The importance of research on resonant nuclear reactions has been repeatedly stated in a number of scientific articles and ongoing research, and a special monograph «The use of accelerators and the phenomena of collisions of elementary particles with high-order energy for generating electrical energy» was devoted to this. The Electron Project», in which 6 nuclear reactions were described in detail, in 4 of which the process of bombarding a target made of beryllium, boron, aluminum and lithium with protons took place, and in 2 of them, the target was bombarded with lithium-6 and lithium-7 deuterons, due to which they stood out along with the main product reactions were carried out by alpha particles, and also a whole complex of other particles, which, after deviations in the MHD generator, were represented as an electric current.
Speaking about the described scientific work, it is important to note that it was primarily a theoretical work in which calculations of extremely high values took place in connection with the current, when the charges of the beams are extremely large, as are the currents, reaching several kA. And only at the end more approximate data were taken into account. In this case, the calculation is also carried out at the moment when the currents are small and more close to the real ones. For comparison, the currents in the newly created DC-280 cyclotron did not reach a value of 1 A, but were measured only in mA.
The same parameters can be given for the EG-2 SOKOL electrostatic accelerator, now owned by the Research Institute of Semiconductors and Microelectronics at the National University of the Republic of Uzbekistan.
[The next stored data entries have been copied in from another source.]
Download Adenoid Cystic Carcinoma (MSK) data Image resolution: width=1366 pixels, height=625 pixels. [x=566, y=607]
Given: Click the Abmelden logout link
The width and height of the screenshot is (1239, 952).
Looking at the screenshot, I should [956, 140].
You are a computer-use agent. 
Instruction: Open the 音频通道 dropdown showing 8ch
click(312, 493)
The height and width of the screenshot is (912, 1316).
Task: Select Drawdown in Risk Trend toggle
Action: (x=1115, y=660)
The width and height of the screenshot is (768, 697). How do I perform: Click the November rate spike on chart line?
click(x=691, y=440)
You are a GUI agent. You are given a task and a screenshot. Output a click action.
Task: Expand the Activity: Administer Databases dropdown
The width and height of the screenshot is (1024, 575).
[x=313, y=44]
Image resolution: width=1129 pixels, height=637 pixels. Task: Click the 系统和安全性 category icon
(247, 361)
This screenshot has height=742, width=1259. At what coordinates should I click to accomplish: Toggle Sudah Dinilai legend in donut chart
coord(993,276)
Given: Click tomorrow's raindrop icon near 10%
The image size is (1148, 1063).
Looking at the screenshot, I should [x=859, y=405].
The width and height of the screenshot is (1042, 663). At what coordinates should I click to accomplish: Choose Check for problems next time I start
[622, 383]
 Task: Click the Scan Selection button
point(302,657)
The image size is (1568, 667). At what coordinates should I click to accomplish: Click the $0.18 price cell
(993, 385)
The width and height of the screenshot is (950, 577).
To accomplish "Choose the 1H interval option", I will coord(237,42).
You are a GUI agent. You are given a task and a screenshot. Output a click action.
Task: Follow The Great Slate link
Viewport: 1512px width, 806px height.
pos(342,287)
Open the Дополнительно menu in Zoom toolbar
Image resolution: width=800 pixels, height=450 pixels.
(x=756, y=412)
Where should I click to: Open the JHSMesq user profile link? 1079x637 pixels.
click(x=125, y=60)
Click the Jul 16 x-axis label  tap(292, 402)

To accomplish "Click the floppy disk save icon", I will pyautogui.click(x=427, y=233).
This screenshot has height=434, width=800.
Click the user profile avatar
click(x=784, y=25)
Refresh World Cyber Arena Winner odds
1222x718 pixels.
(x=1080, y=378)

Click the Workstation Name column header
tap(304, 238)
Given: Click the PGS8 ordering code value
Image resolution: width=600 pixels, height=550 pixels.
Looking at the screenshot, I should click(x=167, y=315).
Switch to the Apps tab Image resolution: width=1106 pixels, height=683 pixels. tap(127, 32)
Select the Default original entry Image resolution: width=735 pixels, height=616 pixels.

Therefore, in order to carry out this kind of nuclear reactions, when special conditions are necessary, they must once again be specified and clarified, as close as possible to the real values. In addition, if we dwell in detail on the mechanism of reactions, we get a picture from the fact that, as indicated, it is important to have a special device – an accelerator of charged particles, which could impart more energy in the amount of several MeV, for a charged particle. After that, this particle would come across a target of a certain substance, thanks to which a certain nuclear reaction took place. At the same time, a number of processes occur, one of which is overcoming the Coulomb barrier, that is, even if a nuclear reaction occurs with an energy output, the particle must still expend some energy to carry out this action, but if you choose a general combination as follows, so that such an amount of energy is expended, so that eventually a small amount remains by turning the incoming particle into a slow one, the probability of this reaction passing sharply increases to not small values, already after the Coulomb barrier, when Coulomb forces are no longer taken into account and the process takes place at a nuclear radius, as indicated.
Thus, it is important to create an LCU that would give energy to charged particles with a 9—10 order, which significantly increases the efficiency of the entire system under study and leads to a more accurate determination of the Coulomb and other barriers of any reaction. At the same time, this LCC has a number of advantages along with all available accelerators, since, to begin with, it is a combination of two classes of accelerators: cyclic and linear.
Speaking of accelerators, it is important to note that accelerators themselves are simple, in which particles are accelerated by an electric field, the whole principle is based on this. It is also impossible to doubt that the time has finally come for the reaction of the first resonant nuclear reactions at the first LCC. After all, if we resort to history, then, for example, the very first accelerator was built in 1930 by Lawrence Berkeley. The first accelerators are considered to be the accelerators of 1931, when a 23 cm ring cyclotron was created at the University of California to accelerate hydrogen ions with an energy of 1 MeV. A 28 cm ring proton cyclotron with an energy of 1.2 MeV was also developed in Berkeley in 1932. There, at the University of California, Berkeley, a 68 cm ring deuterium cyclotron with an energy of 4.8 MeV was developed from 1932 to 1936; a 94 cm ring deuterium cyclotron with an energy of 8 MeV was developed from 1937 to 1938; a 152 cm ring tritium cyclotron with an energy of 16 MeV was developed from 1939 to the present time; from 1942 to the present The operating time is 467 cm ring cyclotron for various charged particles with an energy of more than 100 MeV. At the same time, in 1932, a proton electrostatic proton accelerator with an energy of 0.7 MeV Cockcroft-Walton was constructed at the Cavendish Laboratory, acting thanks to the voltage multiplier of Ernest Thomas Sinton Walton and Sir John Douglas Cockcroft (winners of 1951), already better known as the Cockcroft-Walton voltage multiplier.